Quoi de mieux pour inaugurer cet article qu’une citation qui résonne en moi depuis maintenant deux ans ? Cette phrase, d’une simplicité et d’une justesse foudroyantes, provient du superbe essai de Roland Barthes, Fragments d’un discours amoureux, au cœur duquel il livre un « éloge des larmes » assez poignant, dont je vous recommande chaleureusement la lecture. Il y explique notamment le pouvoir libérateur et cathartique des larmes, qui permettent d’exprimer la vérité la plus profonde qui soit, celle qui provient des entrailles et qui bouleverse votre être tout entier : « Par mes larmes, je raconte une histoire, je produis un mythe de la douleur, et dès lors je m'en accommode : je puis vivre avec elle, parce que, en pleurant, je me donne un interlocuteur emphatique qui recueille le plus « vrai » des messages, celui de mon corps, non celui de ma langue. »

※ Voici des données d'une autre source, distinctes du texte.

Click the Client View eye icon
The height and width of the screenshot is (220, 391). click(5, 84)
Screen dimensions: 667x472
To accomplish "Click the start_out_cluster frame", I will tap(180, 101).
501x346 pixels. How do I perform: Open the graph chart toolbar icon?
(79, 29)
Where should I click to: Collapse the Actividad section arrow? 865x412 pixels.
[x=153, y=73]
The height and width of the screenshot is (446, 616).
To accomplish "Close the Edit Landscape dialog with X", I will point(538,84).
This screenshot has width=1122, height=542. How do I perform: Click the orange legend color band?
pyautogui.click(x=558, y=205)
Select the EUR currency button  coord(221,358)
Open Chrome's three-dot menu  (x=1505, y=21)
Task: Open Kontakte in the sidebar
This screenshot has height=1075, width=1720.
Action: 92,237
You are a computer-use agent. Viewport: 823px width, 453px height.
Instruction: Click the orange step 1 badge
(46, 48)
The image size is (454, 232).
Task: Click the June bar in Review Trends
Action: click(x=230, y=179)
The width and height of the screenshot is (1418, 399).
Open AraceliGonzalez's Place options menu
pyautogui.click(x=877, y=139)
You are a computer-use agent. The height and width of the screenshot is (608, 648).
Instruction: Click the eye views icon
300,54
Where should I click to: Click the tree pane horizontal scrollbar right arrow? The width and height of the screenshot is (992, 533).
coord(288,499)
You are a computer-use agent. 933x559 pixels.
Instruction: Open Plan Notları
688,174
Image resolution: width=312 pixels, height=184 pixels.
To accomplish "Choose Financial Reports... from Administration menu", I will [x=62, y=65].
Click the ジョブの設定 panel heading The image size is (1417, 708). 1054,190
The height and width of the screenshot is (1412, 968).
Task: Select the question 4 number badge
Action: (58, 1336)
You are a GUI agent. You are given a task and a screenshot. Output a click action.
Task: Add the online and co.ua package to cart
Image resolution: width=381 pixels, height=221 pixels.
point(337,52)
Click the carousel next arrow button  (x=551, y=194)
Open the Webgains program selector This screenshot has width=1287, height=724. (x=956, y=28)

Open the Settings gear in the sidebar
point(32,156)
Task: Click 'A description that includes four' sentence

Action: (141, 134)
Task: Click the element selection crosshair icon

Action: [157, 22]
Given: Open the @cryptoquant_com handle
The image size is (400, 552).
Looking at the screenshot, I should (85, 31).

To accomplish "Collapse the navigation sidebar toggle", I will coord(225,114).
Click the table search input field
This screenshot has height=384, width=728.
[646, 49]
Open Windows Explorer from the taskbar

Assez cliché de commencer une réflexion sur l’hypersensibilité en abordant les larmes, me direz-vous : être hypersensible, c’est tellement plus que vider des boîtes et des boîtes de mouchoirs pour des choses qui ne font qu’effleurer les Autres. Et pourtant, dans mon cas, c’est bel et bien cela qui m’a toute ma vie torturée, qui a rendu perplexe tout mon entourage, moi la première : ma capacité à pleurer pour un rien. Il suffit que quelqu’un hausse la voix, qu’une situation m’embarrasse, que l’on me fasse une critique, qu’une personne touche une corde sensible ou simplement que je sois débordée par les aléas de la vie, pour que des larmes se mettent à envahir mes yeux. J’ai longtemps considéré cela comme une faiblesse, un témoignage criant de mon immaturité émotionnelle (vous savez, ces « mais enfin, t’as aucune raison de pleurer, faut grandir hein ! ») : pendant des années, j’ai caché toutes ces émotions à fleur de peau sous des couches de dédain, d’indifférence, voire d’agressivité. Puisque ma sensibilité dérangeait tant, j’allais donc devenir insensible. Puisque mon expression lacrymale dérangeait tant, j’allais donc devenir silencieuse. Je les ai tellement méprisées, décriées, détestées, ces larmes, si vous saviez.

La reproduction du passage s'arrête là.